Sunday, June 2, 2013

Does Sciatica Lead to Permanent Damage?


Sciatica from a pinched nerve affects 1% of Americans at any one point in time. That's well over 3 million people! It involves a burning, searing type of pain that goes down a person's leg, resulting from a herniated disc pushing on an individual's nerve root in either the lumbar or sacral part of the spine. Can it lead to permanent nerve damage?

The short answer is yes. The long answer is yes. Here's the explanation. If you take your finger and push on a person's nerve root while he is awake, it does not hurt. That would be a ridiculous experiment, but the point is the pain from sciatica does not come from the simple act of compression. It comes from the resulting inflammation of the compression.

The inflammation sparks up pain and it typically travels down the area where that nerve root supplies sensation. For L3 that's on the front of the thigh, for L4 it's past the knee on the front of the shin. For L5 it's past the knee on the side of the calf and foot, and for S1 it's on the back of the calf and also on the side of the foot and a bit on the bottom. The nerve root supplied regions vary a bit from person to person, and not everyone walks out of a textbook.

So a herniated disc is pushing on the nerve root, sparking up inflammation, and causing sciatica pain. It may also cause pins and needles and/or numbness. These symptoms are obviously annoying to patients, but do not mean surgery is necessary. With these issues the surgery becomes a quality of life decision.

If conservative treatments fail, surgery has approximately a 95% chance of taking away the pain. Even a successful surgery for pain relief may still not fix the numbness pain.

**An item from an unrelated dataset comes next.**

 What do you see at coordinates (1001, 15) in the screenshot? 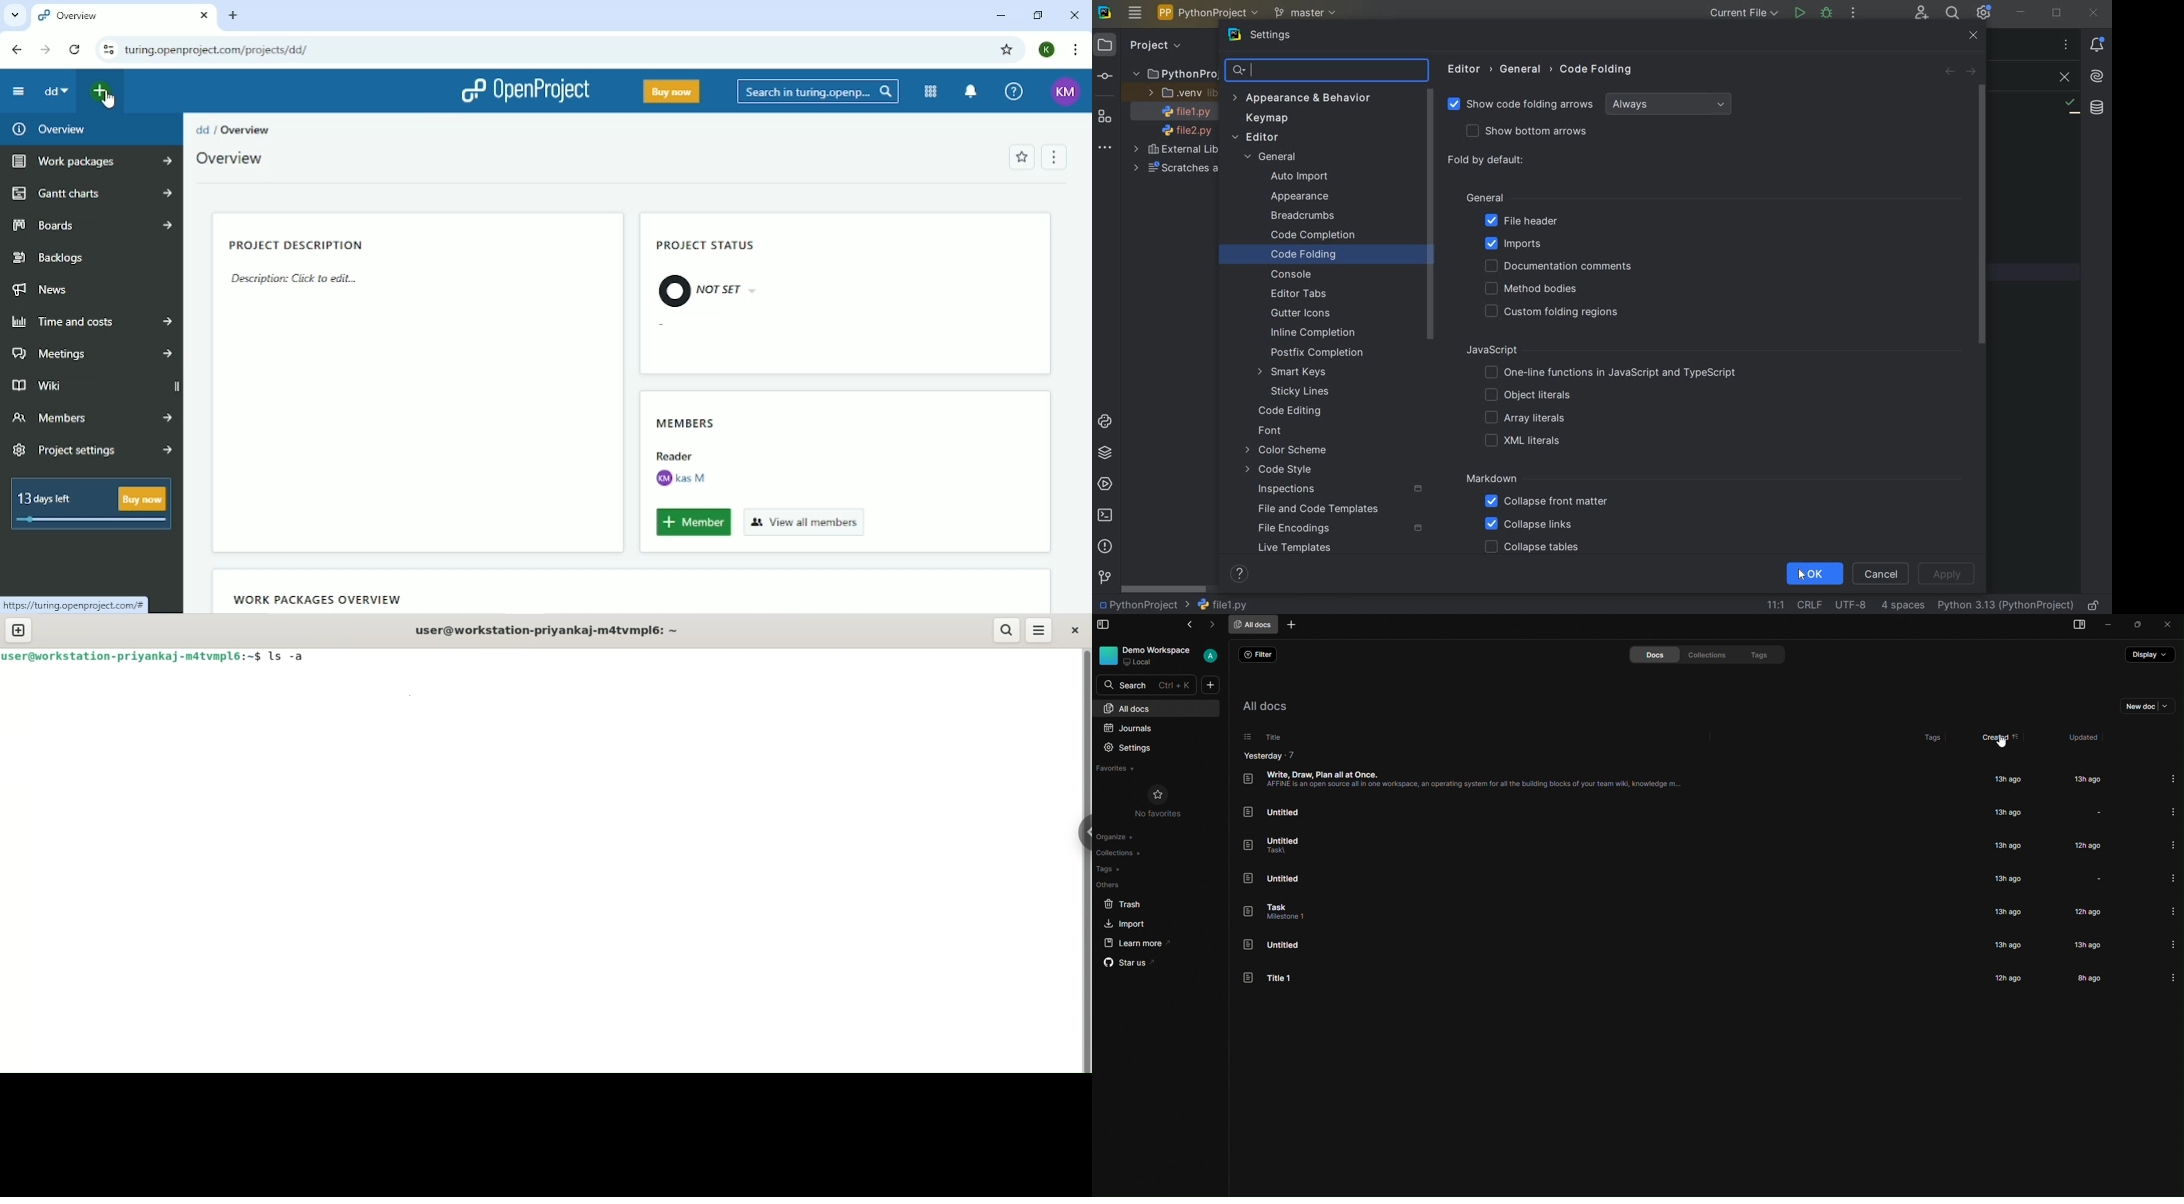
I see `Minimize` at bounding box center [1001, 15].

A significant amount of patients have numbness that never goes away, even if the surgery was technically done perfectly. The vast majority of patients don't care as long as the pain is gone. If the numbness involves the bottom of the foot though, it may be exceptionally annoying.

This is a hard phenomenon to predict, and is not the fault of the surgeon. It's the fault of the person's body. If a person develops muscle weakness from the nerve root pinching, and it does not improve over 4 to 8 weeks, surgery should be considered. Why? The reason is that the longer the muscle weakness, such as a foot drop is watched, the higher the chance it will never get better after surgery. Even if the surgery is technically done perfectly as well.

Epidural injections may allow patients to avoid surgery. They may do 2 things by decreasing the inflammation around nerve roots that are compressed. They may alleviate pain, and potentially allow the muscle weakness to improve. So pat your pain doctor on the back if that happens, as surgery is not fun. It's typically uneventful, but does entail some minor risks.